Exercise prompt. Reproduce each of the following entries verbatim, preserving every line without alteration.

Excerpted records.
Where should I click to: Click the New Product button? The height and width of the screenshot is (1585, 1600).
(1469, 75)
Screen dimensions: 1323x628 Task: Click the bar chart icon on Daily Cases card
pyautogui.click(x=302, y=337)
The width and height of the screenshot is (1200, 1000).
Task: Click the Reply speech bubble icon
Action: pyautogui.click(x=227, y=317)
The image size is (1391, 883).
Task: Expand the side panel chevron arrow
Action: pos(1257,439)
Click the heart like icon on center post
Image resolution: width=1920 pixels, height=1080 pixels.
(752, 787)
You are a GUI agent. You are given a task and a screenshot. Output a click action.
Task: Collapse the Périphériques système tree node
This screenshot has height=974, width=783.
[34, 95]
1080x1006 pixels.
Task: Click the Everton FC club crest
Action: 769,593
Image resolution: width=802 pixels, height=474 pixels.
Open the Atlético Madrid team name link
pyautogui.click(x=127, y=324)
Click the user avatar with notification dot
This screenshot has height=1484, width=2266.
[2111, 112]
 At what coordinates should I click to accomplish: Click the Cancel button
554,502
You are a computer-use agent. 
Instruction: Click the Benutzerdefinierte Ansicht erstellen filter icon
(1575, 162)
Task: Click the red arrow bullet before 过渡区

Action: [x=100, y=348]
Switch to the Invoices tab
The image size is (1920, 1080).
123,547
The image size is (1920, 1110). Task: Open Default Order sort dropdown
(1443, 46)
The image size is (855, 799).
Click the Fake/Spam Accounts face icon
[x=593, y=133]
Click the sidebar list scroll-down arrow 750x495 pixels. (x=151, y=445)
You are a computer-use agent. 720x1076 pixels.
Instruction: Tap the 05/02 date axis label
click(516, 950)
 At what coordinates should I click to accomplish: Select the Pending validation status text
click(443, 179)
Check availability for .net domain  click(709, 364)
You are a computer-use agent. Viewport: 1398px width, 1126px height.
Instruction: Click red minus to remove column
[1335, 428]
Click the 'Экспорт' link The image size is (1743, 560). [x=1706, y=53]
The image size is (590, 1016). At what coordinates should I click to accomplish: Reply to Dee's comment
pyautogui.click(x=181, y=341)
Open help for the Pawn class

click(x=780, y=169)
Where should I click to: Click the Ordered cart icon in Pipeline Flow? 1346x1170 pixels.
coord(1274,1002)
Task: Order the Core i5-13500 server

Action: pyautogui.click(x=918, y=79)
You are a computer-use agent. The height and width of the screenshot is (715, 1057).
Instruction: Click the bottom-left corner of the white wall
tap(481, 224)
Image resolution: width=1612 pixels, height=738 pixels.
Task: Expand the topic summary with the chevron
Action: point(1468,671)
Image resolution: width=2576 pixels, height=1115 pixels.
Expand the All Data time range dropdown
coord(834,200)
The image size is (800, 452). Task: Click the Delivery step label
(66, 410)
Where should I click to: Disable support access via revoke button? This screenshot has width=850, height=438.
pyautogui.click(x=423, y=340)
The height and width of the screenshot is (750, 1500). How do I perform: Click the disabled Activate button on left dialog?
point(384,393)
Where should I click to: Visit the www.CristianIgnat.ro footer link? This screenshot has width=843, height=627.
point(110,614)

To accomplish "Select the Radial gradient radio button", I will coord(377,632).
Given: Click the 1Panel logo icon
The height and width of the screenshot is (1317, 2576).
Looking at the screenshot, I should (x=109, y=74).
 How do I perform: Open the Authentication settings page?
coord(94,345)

Answer to this problem.
Where should I click to: Click the New Product button? The height and width of the screenshot is (1585, 1600).
(1469, 75)
Screen dimensions: 1323x628 Task: Click the bar chart icon on Daily Cases card
pyautogui.click(x=302, y=337)
The width and height of the screenshot is (1200, 1000).
Task: Click the Reply speech bubble icon
Action: pyautogui.click(x=227, y=317)
The image size is (1391, 883).
Task: Expand the side panel chevron arrow
Action: pos(1257,439)
Click the heart like icon on center post
Image resolution: width=1920 pixels, height=1080 pixels.
(752, 787)
You are a GUI agent. You are given a task and a screenshot. Output a click action.
Task: Collapse the Périphériques système tree node
This screenshot has height=974, width=783.
[34, 95]
1080x1006 pixels.
Task: Click the Everton FC club crest
Action: 769,593
Image resolution: width=802 pixels, height=474 pixels.
Open the Atlético Madrid team name link
pyautogui.click(x=127, y=324)
Click the user avatar with notification dot
This screenshot has height=1484, width=2266.
[2111, 112]
 At what coordinates should I click to accomplish: Click the Cancel button
554,502
You are a computer-use agent. 
Instruction: Click the Benutzerdefinierte Ansicht erstellen filter icon
(1575, 162)
Task: Click the red arrow bullet before 过渡区

Action: [x=100, y=348]
Switch to the Invoices tab
The image size is (1920, 1080).
123,547
The image size is (1920, 1110). Task: Open Default Order sort dropdown
(1443, 46)
The image size is (855, 799).
Click the Fake/Spam Accounts face icon
[x=593, y=133]
Click the sidebar list scroll-down arrow 750x495 pixels. (x=151, y=445)
You are a computer-use agent. 720x1076 pixels.
Instruction: Tap the 05/02 date axis label
click(516, 950)
 At what coordinates should I click to accomplish: Select the Pending validation status text
click(443, 179)
Check availability for .net domain  click(709, 364)
You are a computer-use agent. Viewport: 1398px width, 1126px height.
Instruction: Click red minus to remove column
[1335, 428]
Click the 'Экспорт' link The image size is (1743, 560). [x=1706, y=53]
The image size is (590, 1016). At what coordinates should I click to accomplish: Reply to Dee's comment
pyautogui.click(x=181, y=341)
Open help for the Pawn class

click(x=780, y=169)
Where should I click to: Click the Ordered cart icon in Pipeline Flow? 1346x1170 pixels.
coord(1274,1002)
Task: Order the Core i5-13500 server

Action: pyautogui.click(x=918, y=79)
You are a computer-use agent. The height and width of the screenshot is (715, 1057).
Instruction: Click the bottom-left corner of the white wall
tap(481, 224)
Image resolution: width=1612 pixels, height=738 pixels.
Task: Expand the topic summary with the chevron
Action: point(1468,671)
Image resolution: width=2576 pixels, height=1115 pixels.
Expand the All Data time range dropdown
coord(834,200)
The image size is (800, 452). Task: Click the Delivery step label
(66, 410)
Where should I click to: Disable support access via revoke button? This screenshot has width=850, height=438.
pyautogui.click(x=423, y=340)
The height and width of the screenshot is (750, 1500). How do I perform: Click the disabled Activate button on left dialog?
point(384,393)
Where should I click to: Visit the www.CristianIgnat.ro footer link? This screenshot has width=843, height=627.
point(110,614)

To accomplish "Select the Radial gradient radio button", I will coord(377,632).
Given: Click the 1Panel logo icon
The height and width of the screenshot is (1317, 2576).
Looking at the screenshot, I should (x=109, y=74).
 How do I perform: Open the Authentication settings page?
coord(94,345)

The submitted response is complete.